Reputation: 786
I'm using Pandas version 0.12.0 to import a csv file with dates
The dates are in the following format 'SEP2005'
using pandas to read the csv file:
import pandas as pd
DF = pd.read_csv('mydata.csv')
mydata.head()
Out[40]:
Date Quantity
0 APR2002 282.0000
1 APR2002 NaN
2 APR2002 0.0000
3 APR2002 20.2253
4 APR2002 55.6853
I then turn the Date Column to the index using the follow:
mydata.index = pd.to_datetime(mydata.pop('Date'))
Here is what is very strange in the past it has parsed my dates and turned the format into
2002-04-15 which is what I want. Then I would just make sure the days where set the the last day of the month:
mydate.index = mydata.index.to_period('M').to_timestamp('M')
Pandas in the past has done a great job of picking the best date format.
However, When I do this now I'm getting my DataFrame
back with the same text "APR2002"
As you would guess the last to_period
will not work on that.
I have not change my code and I have not updated Pandas so I'm not sure where this change in coming from.
I'm not sure if I care too much about the why.
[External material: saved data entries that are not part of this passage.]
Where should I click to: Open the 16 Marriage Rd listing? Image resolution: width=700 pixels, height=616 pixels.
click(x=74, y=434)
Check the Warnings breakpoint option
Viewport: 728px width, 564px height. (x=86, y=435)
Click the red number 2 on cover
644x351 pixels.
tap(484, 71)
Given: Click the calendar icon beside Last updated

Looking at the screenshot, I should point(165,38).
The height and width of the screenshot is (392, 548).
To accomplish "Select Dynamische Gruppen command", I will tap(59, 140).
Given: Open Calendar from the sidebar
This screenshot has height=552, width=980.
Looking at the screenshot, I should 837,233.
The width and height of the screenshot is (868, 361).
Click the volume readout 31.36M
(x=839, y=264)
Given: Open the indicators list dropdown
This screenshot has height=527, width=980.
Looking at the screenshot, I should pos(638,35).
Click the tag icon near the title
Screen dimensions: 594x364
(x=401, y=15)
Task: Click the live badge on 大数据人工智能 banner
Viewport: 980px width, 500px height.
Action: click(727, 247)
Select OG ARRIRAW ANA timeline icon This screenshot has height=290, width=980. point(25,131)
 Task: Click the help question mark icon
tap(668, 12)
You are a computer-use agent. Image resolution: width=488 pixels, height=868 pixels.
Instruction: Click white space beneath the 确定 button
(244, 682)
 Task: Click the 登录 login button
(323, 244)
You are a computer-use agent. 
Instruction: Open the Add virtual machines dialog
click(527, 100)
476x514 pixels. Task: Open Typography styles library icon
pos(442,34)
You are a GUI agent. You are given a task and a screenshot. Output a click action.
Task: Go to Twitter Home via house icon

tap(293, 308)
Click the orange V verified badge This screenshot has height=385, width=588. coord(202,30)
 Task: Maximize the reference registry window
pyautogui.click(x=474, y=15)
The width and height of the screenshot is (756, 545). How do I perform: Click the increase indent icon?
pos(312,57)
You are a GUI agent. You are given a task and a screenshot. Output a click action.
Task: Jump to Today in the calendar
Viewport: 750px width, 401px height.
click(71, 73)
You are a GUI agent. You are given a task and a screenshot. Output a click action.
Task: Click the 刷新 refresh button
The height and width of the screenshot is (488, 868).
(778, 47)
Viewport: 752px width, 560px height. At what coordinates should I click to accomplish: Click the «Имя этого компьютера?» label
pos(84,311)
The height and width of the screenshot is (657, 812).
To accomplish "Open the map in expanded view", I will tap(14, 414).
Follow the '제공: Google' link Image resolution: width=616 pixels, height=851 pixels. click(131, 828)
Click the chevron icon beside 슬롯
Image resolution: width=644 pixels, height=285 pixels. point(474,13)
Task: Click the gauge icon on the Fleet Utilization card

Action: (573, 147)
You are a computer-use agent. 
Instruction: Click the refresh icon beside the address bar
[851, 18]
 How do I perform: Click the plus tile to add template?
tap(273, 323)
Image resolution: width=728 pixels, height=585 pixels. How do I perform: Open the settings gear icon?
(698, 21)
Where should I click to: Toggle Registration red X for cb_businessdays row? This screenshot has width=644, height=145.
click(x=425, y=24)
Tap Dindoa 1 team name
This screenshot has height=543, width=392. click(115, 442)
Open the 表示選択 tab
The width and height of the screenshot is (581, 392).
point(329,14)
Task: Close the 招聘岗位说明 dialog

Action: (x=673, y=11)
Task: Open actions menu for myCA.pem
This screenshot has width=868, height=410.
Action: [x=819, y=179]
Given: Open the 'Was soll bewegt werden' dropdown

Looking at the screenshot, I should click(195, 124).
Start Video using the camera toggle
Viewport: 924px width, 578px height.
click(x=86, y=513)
What I really need help with is how do I format the index column to reflect Year-Month-Day or %Y%m%d
as in 2005-04-30
I'm coming from R so any help would be huge!
Upvotes: 3
Views: 2683
Reputation: 20341
You could try
pd.to_datetime(mydata.pop('Date'), format="%b%Y")
but that would expect the date to appear like Apr2002
(note not all caps).
You can specify a datetime format using the format string, and the format string will accept strftime arguments (defined here). There is some pandas documentation on this too.
Upvotes: 2